31st July 2016. See article from telegraph.co.uk
The first penis was shown on British television in 1957 during an episode of the documentary series Out of Step. Presenter Daniel Farson visited a nudist colony and, perhaps unsurprisingly, some naked chap wandered past in the back ground. While this did
make the front page of The Daily Herald, only one viewer called Television House -- and that was to praise the programme.
...Read the full article from telegraph.co.uk
Update: Whingeing about catch-up TV
1st August 2016. See article from sundaypost.com
Moralist campaigners are now whingeing that the Channel 4 dating show, Naked Attraction , is available to view by youngsters anytime on its catch-up service. It can be easily accessed by children if parental controls haven't been set.
Norman Wells, director of Family Education Trust, whinged:
Although it's broadcast after 10pm, many young teenagers will be aware of it and will be able to access it online without too much difficulty.
Sexually explicit programmes like this one are sending out mixed messages to children and young people. On the one hand, parents and teachers are warning them about the dangers of sexting and encouraging modesty and restraint, while on the other hand
sexual exhibitionism is being promoted as a legitimate form of entertainment by a public service broadcaster.
Sam Burnett, acting director of Mediawatch UK, whinged:
We're concerned that programmes like Naked Attraction are freely available via on-demand apps with barely more than a box-ticking effort to ensure the person watching is over 18.
As programme-makers chase publicity and controversy they're encouraging young people to seek out inappropriate content to keep up with playground gossip.
We have an anything-goes culture in television production. Just because a programme is on late at night with fewer viewers doesn't mean that standards should be thrown out of the window. That record-breaking nudity is no longer as bad as it once was
isn't because we are more enlightened, it's a sad reflection of a society grown dull through over-exposure to pornography.
Meanwhile in the US, moralist campaigners are a bit green with envy about there being actual nudity on TV to complain about. Americans usually have to put up with their nudity being censored by pixelation.
See article from w2.parentstv.org
where Parents TV Council whinges:
In recent years, Americans have been bombarded by ever-more sleazy concepts for reality shows, from Walk of Shame Shuttle and The Seven Year Switch to Sex Box and Dating Naked . But British TV proves that there's always
something more depraved waiting in the wings.
Naked Attraction is a new program on Britain's Channel Four which premiered this week.
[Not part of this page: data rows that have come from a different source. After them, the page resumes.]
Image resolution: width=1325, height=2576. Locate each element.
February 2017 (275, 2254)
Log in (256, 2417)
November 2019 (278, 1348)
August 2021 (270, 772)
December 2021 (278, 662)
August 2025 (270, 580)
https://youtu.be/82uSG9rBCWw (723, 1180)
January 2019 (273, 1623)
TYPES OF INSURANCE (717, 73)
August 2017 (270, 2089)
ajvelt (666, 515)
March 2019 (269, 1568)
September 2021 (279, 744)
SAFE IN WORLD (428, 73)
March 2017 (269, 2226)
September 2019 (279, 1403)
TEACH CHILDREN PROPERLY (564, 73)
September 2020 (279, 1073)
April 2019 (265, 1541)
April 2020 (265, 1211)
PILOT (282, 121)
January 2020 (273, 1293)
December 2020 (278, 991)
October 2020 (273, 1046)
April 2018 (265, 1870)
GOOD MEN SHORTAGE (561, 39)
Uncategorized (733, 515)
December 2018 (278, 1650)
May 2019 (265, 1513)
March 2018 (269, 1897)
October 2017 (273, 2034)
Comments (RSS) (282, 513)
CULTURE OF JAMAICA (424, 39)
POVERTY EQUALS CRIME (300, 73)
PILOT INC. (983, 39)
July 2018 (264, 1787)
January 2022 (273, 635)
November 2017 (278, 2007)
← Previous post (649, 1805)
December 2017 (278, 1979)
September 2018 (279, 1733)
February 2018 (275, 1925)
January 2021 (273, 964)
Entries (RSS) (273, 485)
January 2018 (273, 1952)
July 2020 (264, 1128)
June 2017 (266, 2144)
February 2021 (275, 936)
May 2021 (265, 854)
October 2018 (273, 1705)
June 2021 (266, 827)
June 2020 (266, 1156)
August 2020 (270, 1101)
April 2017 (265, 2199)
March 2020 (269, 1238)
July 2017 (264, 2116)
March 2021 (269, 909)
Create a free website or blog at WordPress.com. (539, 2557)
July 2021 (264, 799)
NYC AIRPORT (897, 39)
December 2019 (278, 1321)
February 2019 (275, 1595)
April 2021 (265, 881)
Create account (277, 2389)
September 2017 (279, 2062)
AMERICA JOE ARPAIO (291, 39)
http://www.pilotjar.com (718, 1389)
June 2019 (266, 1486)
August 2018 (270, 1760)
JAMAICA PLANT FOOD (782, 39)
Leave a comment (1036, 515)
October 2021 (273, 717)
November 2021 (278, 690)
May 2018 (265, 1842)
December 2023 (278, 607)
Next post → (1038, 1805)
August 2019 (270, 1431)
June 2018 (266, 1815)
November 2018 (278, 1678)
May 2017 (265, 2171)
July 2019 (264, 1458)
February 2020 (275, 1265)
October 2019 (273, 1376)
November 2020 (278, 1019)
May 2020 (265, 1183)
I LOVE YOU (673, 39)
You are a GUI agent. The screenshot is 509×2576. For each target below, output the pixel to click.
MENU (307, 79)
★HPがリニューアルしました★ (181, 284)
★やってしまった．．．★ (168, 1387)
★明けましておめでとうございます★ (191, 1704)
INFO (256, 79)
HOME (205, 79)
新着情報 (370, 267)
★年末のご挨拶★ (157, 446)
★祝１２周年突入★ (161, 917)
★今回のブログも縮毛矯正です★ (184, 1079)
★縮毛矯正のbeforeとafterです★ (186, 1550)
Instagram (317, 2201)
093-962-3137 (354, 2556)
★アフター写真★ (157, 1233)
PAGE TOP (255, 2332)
On the show, a contestant chooses a date from a panel of six eligible singles. How does the contestant make her choice? By viewing all six potential partners
completely in the nude. Unlike Dating Naked , nothing is blurred; the show features full-frontal nudity, in shocking close-up.
And when Channel Four says naked, [they] mean NAKED. There are no modesty blurs like those found on VH1's Dating Naked or the Discovery Channel's Naked and Afraid . About 50 percent of the screen time on this show is dedicated to extreme close ups of
vaginas, penises, six-packs, love-handles, nipples, boobs and butts. The camera seems to linger on every hair, pimple and stretch mark, as well as the curves and protrusions, notes an article about the show .
American TV history is rife with concepts borrowed from British television, from All in the Family and Sanford and Son to MTV's Skins and The In-Betweeners . American viewers can only hope that this is one case where American
media decides NOT to imitate their cousins across the ocean.